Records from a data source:

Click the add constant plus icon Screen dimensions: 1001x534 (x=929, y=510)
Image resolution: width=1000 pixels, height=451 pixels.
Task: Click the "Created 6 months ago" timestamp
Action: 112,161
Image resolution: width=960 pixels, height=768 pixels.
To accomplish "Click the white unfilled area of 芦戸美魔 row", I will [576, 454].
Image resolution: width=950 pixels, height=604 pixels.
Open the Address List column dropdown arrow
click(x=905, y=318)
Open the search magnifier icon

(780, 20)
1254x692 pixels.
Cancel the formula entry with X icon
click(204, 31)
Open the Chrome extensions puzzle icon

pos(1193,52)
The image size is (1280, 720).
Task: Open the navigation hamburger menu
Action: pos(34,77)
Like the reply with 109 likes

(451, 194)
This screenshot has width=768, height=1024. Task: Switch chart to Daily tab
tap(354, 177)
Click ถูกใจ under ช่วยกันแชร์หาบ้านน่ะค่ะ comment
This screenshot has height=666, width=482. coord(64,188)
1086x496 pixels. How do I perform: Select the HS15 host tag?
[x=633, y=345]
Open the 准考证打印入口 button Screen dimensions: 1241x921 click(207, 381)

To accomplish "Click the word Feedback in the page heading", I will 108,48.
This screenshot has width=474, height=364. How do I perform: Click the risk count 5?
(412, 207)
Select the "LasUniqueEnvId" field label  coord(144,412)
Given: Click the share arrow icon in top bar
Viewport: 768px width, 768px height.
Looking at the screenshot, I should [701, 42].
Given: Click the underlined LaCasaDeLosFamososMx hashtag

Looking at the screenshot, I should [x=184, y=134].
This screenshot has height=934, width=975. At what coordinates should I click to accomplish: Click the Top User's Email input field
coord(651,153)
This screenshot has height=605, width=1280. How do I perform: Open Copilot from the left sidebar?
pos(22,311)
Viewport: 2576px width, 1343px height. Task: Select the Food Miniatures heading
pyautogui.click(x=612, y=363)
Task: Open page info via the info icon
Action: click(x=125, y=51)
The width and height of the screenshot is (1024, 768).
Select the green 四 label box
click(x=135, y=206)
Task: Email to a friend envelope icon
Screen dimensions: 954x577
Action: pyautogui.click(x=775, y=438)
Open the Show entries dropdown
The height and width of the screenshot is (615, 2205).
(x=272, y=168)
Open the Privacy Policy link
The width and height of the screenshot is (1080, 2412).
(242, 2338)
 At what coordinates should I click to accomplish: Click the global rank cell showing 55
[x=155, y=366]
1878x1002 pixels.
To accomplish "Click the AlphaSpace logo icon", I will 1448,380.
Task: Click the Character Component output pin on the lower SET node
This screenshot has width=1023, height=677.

• _PROBLEM DESCRIPTION_
Up to and including the line with "Image resolution: width=950", repeat the entries exactly, beginning at their first line.

• _OUTPUT OF THE EXERCISE_
Click the add constant plus icon Screen dimensions: 1001x534 (x=929, y=510)
Image resolution: width=1000 pixels, height=451 pixels.
Task: Click the "Created 6 months ago" timestamp
Action: 112,161
Image resolution: width=960 pixels, height=768 pixels.
To accomplish "Click the white unfilled area of 芦戸美魔 row", I will [576, 454].
Image resolution: width=950 pixels, height=604 pixels.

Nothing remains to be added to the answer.